HONG KONG - Hong Kong students announced plans yesterday to hold a week-long strike in response to Beijing's refusal to grant the semi-autonomous city full universal suffrage.
Activists in the former British colony had their hopes for genuine democracy crushed after China announced on Sunday that the city's next leader would be vetted by a pro-Beijing committee.
A coalition of pro-democracy groups have vowed to usher in a new "era of civil disobedience" against the decision, calling on the people of Hong Kong to blockade major thoroughfares in the city's financial district.
Students plan to walk away from classes on Sept 22 in what they described as a final warning before wider civil disobedience action.
The proposal still needs to be approved by a coalition of student groups and unions tomorrow, leaders said.

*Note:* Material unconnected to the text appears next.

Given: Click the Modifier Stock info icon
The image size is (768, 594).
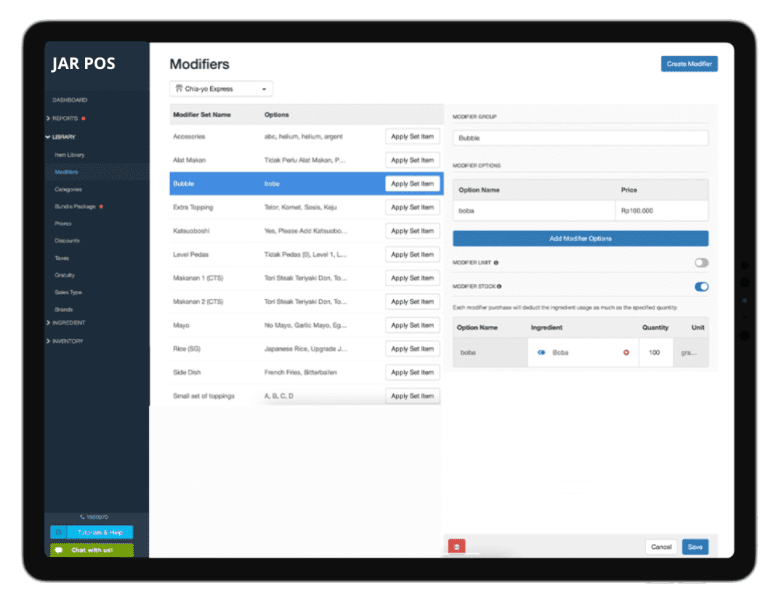Looking at the screenshot, I should click(x=499, y=287).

"We strike as an ultimatum to warn the government to listen to our opinions," Yvonne Leung, president of the Hong Kong University student union told AFP.
The top committee of China's parliament said on Sunday that Hong Kong citizens will be allowed to elect their next leader in 2017 - but candidates must be approved by a pro-Beijing committee, with only two to three contenders allowed to stand.
Britain handed Hong Kong back to China on July 1, 1997 under a "one country, two systems" agreement which allows civil liberties not seen on the mainland, including free speech and the right to protest.
Hong Kong also hit back yesterday at the former British colony's last governor - who called on China to stand by its promises to the city - saying residents never had a say in who governed them while Britain ruled, Reuters reported.
The comments came a day after Chris Patten, the last British governor of Hong Kong, said Britain had a moral and political obligation to ensure China respects its commitments to the financial hub.